Die Schwelle der Vagina

Der Tampon geht nicht richtig rein, der Gang zur Frauenärztin ist eine Tortur und bei dem Gedanken an Sex zieht sich das Gesicht vor Schmerz zusammen. Was viele als wehleidig oder einfach „zu eng“ bezeichnen, hat tatsächlich einen Namen: Vaginismus. 

Vaginismus ist keine Krankheit, sondern eine Funktionsstörung. Die Beckenbodenmuskulatur verkrampft sich und dadurch ist es nicht möglich, in die Vagina einzudringen. Die Ursachen können organisch sein, wie zum Beispiel durch eine Infektion, oder psychologisch. Traumatische Erlebnisse oder die die schlichte Angst vor Schmerzen beim Sex können Vaginismus hervorrufen. 

Betroffen von Vaginismus  

Christina ist 36 Jahre jung und ehemalige Vaginismus Betroffene. Als sie mit 15 Jahren ihre Periode bekam und ein Tampon einführen wollte, bemerkte sie, dass es zu schmerzhaft war. Die ersten Beziehungen kamen und der damit einkehrende Sex durch Penetration funktionierte für Christina nicht. Der Penis konnte nicht in die Vagina eingeführt werden. Überraschenderweise waren die gynäkologischen Untersuchungen nie ein Problem und somit dachte Christina, dass Sex mit dem richtigen Partner irgendwann funktionieren wird. Erst mit 23 Jahren bekam sie die Diagnose Vaginismus. 

© Sarah Maria Kirchmayer

Die Diagnose 

Davor war Christina zwei Jahre lang in psychotherapeutischer Behandlung, die ihr aber nicht weitergeholfen hat. Sie beschloss, Sexualtherapie auszuprobieren und bekam dort ihre Diagnose. Mit angeleiteten Beckenbodenübungen und dem Training mit Dilatoren versuchte Christina, den Vaginismus zu bekämpfen. Das sind medizinische Geräte, ähnlich aufgebaut wie Dildos. Das Ziel mit Dilatoren ist es nicht, die Vagina zu dehnen, sondern sie daran zu gewöhnen, dass etwas in sie eingeführt wird. Obwohl Christina es mittlerweile schaffte, einen Tampon zu benutzen, wollte der penetrative Sex mit ihrem Freund immer noch nicht gelingen. Da die Beziehung mit ihrem damaligen Partner schon länger nicht mehr einwandfrei funktionierte, beendete Christina diese und begann eine Affäre mit einem neuen Sexualpartner. Bei diesem hatte sie das Gefühl, dass der Vaginismus kein großes Problem für ihn war und so konnte sie nach einigen (schmerzhaften) Versuchen den ersten penetrativen Sex ihres Lebens haben. Christina leidet nun seit ihrem 29. Lebensjahr nicht mehr an Vaginismus. 

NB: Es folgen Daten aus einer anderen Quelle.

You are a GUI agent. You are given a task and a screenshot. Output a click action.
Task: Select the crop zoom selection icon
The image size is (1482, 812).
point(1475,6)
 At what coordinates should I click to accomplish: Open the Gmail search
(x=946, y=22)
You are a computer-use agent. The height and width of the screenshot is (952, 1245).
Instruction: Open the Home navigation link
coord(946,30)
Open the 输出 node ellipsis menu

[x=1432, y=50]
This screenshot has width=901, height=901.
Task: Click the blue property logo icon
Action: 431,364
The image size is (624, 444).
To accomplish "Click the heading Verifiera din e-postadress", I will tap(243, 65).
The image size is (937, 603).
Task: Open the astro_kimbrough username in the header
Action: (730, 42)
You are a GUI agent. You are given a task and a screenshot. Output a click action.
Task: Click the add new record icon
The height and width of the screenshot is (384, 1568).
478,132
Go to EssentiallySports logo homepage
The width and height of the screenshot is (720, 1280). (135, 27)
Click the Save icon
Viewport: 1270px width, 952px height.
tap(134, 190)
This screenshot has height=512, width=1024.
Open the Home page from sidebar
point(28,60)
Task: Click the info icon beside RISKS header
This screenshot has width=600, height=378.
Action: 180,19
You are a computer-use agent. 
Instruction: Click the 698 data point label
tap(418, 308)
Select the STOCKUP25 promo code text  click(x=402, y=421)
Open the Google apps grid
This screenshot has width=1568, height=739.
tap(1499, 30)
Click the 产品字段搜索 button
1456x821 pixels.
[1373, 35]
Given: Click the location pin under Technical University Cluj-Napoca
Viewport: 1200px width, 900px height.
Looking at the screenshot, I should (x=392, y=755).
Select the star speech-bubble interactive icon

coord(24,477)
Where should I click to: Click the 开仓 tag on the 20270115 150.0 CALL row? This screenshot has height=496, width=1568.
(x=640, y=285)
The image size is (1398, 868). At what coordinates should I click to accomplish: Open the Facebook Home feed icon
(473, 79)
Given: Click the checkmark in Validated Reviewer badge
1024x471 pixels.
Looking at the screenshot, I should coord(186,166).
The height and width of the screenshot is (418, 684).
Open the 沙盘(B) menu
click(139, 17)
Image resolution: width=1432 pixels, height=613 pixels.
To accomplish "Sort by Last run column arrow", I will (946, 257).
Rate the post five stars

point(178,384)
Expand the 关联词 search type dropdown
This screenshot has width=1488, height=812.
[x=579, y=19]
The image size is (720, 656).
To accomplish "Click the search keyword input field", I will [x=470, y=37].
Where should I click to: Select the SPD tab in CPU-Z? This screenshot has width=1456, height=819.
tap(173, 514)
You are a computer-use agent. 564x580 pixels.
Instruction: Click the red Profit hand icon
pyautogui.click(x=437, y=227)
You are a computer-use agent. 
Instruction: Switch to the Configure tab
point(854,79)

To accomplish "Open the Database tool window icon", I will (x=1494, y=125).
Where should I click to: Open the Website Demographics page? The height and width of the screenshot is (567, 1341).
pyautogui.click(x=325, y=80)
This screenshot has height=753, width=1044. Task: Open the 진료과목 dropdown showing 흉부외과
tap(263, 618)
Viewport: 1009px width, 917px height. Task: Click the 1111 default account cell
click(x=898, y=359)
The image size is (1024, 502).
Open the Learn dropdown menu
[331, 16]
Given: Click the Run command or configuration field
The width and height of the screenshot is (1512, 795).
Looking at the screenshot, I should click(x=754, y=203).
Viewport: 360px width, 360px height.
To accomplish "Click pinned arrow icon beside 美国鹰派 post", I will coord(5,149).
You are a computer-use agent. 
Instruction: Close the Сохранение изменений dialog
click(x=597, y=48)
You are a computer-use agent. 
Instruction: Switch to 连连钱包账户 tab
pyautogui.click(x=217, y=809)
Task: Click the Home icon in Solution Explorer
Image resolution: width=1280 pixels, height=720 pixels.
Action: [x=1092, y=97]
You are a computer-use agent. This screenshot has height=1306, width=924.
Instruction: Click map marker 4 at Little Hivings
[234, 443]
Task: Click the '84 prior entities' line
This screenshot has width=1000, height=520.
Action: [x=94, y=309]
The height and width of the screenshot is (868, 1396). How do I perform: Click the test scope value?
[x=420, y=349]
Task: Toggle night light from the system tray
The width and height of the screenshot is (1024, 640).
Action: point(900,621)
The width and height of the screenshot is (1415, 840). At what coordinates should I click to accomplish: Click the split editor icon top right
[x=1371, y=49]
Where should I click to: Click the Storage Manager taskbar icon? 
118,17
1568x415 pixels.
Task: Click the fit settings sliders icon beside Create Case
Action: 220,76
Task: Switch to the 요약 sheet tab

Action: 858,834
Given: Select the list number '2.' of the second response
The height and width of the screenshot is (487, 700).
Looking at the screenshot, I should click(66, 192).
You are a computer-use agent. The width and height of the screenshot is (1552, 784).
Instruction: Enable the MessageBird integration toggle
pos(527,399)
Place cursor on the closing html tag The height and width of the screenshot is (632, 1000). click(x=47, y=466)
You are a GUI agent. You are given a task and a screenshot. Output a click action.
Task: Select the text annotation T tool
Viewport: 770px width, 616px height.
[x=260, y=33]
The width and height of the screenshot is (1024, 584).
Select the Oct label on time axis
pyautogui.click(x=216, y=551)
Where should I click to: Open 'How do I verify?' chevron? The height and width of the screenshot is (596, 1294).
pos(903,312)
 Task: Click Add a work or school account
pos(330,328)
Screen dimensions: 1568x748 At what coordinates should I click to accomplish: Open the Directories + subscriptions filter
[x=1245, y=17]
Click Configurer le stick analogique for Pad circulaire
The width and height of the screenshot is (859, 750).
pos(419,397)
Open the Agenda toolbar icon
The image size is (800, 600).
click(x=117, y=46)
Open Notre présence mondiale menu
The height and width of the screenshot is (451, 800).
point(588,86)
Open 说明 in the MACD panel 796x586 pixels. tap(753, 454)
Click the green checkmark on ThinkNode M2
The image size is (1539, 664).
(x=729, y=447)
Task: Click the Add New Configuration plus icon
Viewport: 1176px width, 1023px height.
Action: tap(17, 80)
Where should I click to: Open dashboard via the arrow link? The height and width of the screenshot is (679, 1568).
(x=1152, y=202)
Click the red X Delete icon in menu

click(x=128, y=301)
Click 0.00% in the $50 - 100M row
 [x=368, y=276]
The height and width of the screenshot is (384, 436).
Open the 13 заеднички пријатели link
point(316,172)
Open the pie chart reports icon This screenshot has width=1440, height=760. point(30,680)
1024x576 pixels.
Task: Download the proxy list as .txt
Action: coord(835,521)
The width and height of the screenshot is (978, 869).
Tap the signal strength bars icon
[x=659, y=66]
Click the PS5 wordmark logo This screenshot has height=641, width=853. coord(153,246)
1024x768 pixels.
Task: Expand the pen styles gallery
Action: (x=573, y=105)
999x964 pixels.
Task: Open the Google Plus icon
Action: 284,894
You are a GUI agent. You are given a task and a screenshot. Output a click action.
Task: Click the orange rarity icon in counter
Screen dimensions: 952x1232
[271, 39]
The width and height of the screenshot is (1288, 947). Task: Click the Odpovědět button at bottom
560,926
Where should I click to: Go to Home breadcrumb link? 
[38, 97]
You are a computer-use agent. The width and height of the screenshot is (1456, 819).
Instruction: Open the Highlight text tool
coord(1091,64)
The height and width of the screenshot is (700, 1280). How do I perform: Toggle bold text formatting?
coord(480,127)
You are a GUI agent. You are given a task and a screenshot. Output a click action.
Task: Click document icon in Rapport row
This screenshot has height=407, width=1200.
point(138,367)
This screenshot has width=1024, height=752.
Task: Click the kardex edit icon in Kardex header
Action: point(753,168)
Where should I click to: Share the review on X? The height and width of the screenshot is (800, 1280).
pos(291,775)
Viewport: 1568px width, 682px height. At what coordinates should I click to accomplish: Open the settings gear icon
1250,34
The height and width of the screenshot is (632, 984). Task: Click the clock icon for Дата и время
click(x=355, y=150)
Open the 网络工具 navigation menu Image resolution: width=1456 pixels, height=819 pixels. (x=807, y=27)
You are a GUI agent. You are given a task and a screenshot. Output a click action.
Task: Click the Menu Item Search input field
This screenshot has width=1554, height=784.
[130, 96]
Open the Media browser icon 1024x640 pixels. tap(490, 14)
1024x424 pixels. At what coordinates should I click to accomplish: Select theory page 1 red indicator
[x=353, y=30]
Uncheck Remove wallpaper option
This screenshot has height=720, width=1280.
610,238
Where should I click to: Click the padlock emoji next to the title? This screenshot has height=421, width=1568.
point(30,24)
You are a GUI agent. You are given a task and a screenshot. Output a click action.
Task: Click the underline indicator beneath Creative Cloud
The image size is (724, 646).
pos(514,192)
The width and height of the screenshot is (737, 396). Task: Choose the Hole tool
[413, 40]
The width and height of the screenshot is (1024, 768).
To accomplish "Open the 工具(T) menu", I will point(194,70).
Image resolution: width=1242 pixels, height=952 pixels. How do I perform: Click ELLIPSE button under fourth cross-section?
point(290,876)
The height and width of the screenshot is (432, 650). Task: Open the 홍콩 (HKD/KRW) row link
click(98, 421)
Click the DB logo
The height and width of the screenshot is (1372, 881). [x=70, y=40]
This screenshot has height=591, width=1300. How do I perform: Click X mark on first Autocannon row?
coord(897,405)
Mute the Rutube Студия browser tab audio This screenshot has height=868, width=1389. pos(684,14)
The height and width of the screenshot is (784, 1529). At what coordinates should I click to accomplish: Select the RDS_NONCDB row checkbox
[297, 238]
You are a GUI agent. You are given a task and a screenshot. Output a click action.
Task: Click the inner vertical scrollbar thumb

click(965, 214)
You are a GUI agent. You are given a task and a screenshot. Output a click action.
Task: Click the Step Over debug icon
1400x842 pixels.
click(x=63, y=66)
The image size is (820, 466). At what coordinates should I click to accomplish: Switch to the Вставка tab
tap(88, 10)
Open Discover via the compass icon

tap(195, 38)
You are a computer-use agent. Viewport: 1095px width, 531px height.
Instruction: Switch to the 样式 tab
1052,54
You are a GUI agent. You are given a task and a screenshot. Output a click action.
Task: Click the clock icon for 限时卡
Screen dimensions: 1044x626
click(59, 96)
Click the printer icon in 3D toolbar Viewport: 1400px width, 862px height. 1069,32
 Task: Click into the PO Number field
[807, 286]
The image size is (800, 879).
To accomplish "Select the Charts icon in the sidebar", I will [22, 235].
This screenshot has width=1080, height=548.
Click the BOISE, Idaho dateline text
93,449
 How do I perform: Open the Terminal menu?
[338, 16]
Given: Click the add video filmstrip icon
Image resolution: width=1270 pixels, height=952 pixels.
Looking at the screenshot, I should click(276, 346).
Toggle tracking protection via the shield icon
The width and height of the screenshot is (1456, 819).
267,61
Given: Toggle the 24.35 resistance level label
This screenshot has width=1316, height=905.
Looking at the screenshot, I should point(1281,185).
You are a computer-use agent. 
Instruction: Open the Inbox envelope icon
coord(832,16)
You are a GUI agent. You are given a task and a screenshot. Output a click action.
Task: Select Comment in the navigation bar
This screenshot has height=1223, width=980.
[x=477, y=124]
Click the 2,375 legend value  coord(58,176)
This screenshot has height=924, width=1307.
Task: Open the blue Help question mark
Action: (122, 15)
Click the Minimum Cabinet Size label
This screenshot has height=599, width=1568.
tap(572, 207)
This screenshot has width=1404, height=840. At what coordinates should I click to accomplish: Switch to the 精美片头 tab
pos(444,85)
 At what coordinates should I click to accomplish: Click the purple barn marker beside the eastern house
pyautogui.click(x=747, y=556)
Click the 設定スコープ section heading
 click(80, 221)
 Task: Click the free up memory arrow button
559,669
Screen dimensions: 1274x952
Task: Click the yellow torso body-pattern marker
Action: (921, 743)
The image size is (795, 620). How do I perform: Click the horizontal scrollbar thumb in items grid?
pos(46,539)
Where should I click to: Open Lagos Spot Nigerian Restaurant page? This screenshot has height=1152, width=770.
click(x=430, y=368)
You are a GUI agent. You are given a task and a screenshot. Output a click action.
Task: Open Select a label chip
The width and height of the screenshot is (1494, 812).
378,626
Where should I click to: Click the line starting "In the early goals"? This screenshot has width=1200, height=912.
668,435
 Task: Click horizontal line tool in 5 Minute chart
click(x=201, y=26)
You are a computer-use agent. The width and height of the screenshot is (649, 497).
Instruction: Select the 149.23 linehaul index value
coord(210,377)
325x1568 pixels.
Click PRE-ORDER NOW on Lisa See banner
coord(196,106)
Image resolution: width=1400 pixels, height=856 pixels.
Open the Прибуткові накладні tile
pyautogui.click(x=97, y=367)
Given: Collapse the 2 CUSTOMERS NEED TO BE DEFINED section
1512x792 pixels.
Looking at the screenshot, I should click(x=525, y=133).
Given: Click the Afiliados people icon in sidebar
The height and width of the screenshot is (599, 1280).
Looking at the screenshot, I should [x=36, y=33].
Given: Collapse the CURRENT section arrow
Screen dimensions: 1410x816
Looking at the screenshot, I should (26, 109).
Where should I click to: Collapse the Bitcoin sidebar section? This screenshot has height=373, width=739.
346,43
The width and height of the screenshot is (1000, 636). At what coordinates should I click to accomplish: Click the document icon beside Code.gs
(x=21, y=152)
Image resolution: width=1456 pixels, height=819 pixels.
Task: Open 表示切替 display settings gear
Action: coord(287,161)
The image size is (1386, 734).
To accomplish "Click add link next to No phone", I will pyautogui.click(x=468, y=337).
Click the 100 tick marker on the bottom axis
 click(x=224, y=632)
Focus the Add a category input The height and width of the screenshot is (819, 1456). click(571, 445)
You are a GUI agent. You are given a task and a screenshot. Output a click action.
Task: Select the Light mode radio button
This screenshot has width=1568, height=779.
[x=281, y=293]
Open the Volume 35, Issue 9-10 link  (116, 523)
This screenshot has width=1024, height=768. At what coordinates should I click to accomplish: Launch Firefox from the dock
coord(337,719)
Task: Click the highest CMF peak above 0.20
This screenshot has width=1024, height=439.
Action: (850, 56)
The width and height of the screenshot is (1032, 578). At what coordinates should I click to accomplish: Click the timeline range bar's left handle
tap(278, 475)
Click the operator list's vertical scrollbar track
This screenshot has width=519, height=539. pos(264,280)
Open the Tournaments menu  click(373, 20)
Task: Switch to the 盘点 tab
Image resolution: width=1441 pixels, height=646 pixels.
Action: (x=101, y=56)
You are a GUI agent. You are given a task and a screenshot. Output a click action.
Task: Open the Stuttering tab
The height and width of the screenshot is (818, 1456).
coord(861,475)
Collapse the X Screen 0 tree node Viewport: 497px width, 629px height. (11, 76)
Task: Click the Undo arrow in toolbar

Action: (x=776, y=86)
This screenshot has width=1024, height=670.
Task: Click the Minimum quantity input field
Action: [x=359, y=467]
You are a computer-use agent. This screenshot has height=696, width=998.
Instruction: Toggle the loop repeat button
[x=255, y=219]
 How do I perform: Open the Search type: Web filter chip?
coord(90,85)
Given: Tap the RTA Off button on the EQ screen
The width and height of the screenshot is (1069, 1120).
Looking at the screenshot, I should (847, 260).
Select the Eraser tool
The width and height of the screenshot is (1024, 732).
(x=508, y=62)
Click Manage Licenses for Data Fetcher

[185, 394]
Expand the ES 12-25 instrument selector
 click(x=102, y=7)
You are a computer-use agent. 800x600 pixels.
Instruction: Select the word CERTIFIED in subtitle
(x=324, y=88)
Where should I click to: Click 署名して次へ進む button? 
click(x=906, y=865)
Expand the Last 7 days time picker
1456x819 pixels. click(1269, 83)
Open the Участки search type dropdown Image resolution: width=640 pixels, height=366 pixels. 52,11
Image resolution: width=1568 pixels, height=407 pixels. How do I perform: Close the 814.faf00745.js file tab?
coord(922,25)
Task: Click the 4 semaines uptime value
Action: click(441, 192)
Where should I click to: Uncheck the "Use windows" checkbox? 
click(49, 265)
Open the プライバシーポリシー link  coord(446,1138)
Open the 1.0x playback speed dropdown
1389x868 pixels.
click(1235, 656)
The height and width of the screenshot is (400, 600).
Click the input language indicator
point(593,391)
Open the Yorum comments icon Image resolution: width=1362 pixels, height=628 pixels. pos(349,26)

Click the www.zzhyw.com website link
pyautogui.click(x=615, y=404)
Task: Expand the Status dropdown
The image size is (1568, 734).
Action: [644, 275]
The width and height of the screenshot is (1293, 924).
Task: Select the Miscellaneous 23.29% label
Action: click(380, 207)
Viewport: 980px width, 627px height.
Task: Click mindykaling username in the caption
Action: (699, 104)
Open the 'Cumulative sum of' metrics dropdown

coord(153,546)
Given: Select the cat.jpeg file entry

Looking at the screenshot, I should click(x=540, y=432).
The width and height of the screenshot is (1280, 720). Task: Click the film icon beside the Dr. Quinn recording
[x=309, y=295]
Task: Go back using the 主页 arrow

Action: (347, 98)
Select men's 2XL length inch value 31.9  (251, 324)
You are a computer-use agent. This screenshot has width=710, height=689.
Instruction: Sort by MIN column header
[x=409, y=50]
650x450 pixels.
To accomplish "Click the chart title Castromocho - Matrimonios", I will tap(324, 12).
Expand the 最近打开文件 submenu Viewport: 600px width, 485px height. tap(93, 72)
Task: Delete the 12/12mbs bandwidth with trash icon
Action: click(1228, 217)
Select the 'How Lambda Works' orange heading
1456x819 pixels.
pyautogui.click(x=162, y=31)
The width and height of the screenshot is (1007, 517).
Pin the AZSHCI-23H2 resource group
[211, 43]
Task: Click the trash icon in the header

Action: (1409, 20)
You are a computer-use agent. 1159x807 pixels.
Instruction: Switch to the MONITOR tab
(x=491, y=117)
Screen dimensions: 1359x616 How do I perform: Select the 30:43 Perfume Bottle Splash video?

Selbsthilfegruppe Invisible Wall 

Seit 2019 leitet Christina die Selbsthilfegruppe Invisible Wall (auf Instagram @invisible.wall.vienna). Ihr hat es in ihrer Zeit als Vaginismus Betroffene gefehlt, sich mit anderen auszutauschen und sie will diesem einen Raum geben. Nachdem sie Ärzt:innen kontaktiert und einen Folder erstellt hat, begannen die ersten Frauen auf Invisible Wall aufmerksam zu werden und die monatlichen Treffen starteten. Da die Runde immer durchgemischt mit Neuankömmlingen und Stammgästen ist, beginnt das Treffen mit einer Vorstellungsrunde. Danach werden Erfahrungen ausgetauscht und allerart Fragen gestellt. Die Gespräche sind streng vertraulich und verlassen die Runde nicht. Aufgrund der Pandemie finden die Treffen derzeit online statt, aber wenn die Situation es wieder zulässt wünscht sich Christina persönliche Konversationen. 

© Sarah Maria Kirchmayer

Als Rat an alle Vaginismus Betroffenen appelliert Christina, dass es wichtig ist, zu kommunizieren. Sie selbst dachte lange, etwas sei mit ihr nicht in Ordnung, sie sei weniger wert und Sex, der nicht Penetration inkludiert, sei kein richtiger Sex. Sie weiß nun, dass das alles nicht stimmt, aber hätte sie früher begonnen, mit Freund:innen, Ärzt:innen und Sexualpartner:innen zu sprechen, wäre ihr viel Kummer und Sorge erspart geblieben. Es ist zudem wichtig, Grenzen zu setzen. Sobald man bemerkt, dass Sex unerwünschte Schmerzen hervorruft, ist es immer okay Stopp zu sagen und aufzuhören.